Once again, Rwanda is being made to carry the can for M23’s activities. It is under close scrutiny, thanks to popular lore, according to which it is committed to destabilising its large neighbour, apparently in pursuit of its mineral wealth.
It was all rather predictable. All serious analysis of the causes of conflict in the DRC has long emphasised the centrality of internal problems, mainly the state’s lack of capacity to exercise control over its entire territory and the related failure to secure monopoly over the use of force.
Other factors, such as the alleged role of Rwanda and often Uganda in fomenting or supporting rebellions are secondary.
No country or force would succeed in attempts to destabilise Congo if the state there performed its core function of providing security to all its residents and lived up to the expectations of its citizens in other domains.
Such a state would enjoy the loyalty of its citizens who, with the exception of criminal elements, would in turn have no reason to take up arms against it.
If all this is true, as indeed many would agree that it is, then anyone interested in stabilising the DRC for the long term would seek to re-equip the state with the necessary capacity to execute its core functions and to establish necessary harmony between state and citizen.
But alas, the DRC has a surfeit of friends, whose singular objective seems to be to smother it with help, of the wrong kind.
Twenty years on since the chaos erupted, it is clear that the help, consisting mainly of trying to protect unarmed civilians from government forces and their armed rivals, and occasionally helping the former fight off the latter, does not begin to address the core problem.
Which is why each time there is a lull in the fighting it is only a matter of time before it erupts again.
Against this background, the current fighting comes as no surprise.
The peace talks in Kampala between the DRC government and the M23 movement which were meant to arrive at a solution to the problems animating the conflict in parts of North Kivu have, for all intents and purposes, degenerated into farcical “peace jokes” courtesy, reports suggest, of some of Congo’s loving friends whose conduct makes the DRC government believe that military victory over insurgents is achievable, so long as they do not have outside assistance.
It may explain why claims that the rebels are not acting alone are necessary; as they can provide an excuse for failure should the insurgents prove too tough for the FARDC.
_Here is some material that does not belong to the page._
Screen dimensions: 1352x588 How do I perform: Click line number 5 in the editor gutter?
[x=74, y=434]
But rebel forces proving too tough to crack was exactly what the deployment of the UN’s Force Intervention Brigade was meant to prevent, or so interested watchers hoped.
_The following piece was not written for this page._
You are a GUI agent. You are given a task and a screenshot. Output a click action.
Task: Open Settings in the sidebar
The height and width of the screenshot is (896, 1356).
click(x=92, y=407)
It was meant to ensure that M23 and other “negative forces” lost their capacity to challenge the authority of the Congolese state and that of its neighbours, and that they are disbanded.
Reports now suggest that it actually wasn’t. According to the brigade’s commander, who the BBC interviewed only a few days ago, its mandate does not include getting involved in fighting between the Congolese armed forces and rebels.
Rather, its role, he said, was to protect civilians in North Kivu’s capital, Goma.
And so, the much-vaunted brigade, just like the main Monusco force, is set to look on as civilians outside Goma are sent packing by fighting, just as has recently happened along the DRC-Uganda border.
In an ironic twist, Uganda which used to be criticised for fomenting rebellion in the DRC, also allegedly in pursuit of Congo’s wealth, is now the victim of rebels the FARDC is unable to expel from its territory, the UN Brigade will not engage since they do not threaten Goma, and the Ugandan army cannot pursue inside Congo without the latter’s permission.
So where is all this leading? Clearly no one is really going to help the Government of Congo fight and defeat all the myriad rebel groups spread across a large expanse of its territory.
What it needs is assistance to re-acquire the authority now usurped by rebels and the capacity to live up to the expectations of its citizens. Otherwise war and suffering and the occasional wringing of hands will continue.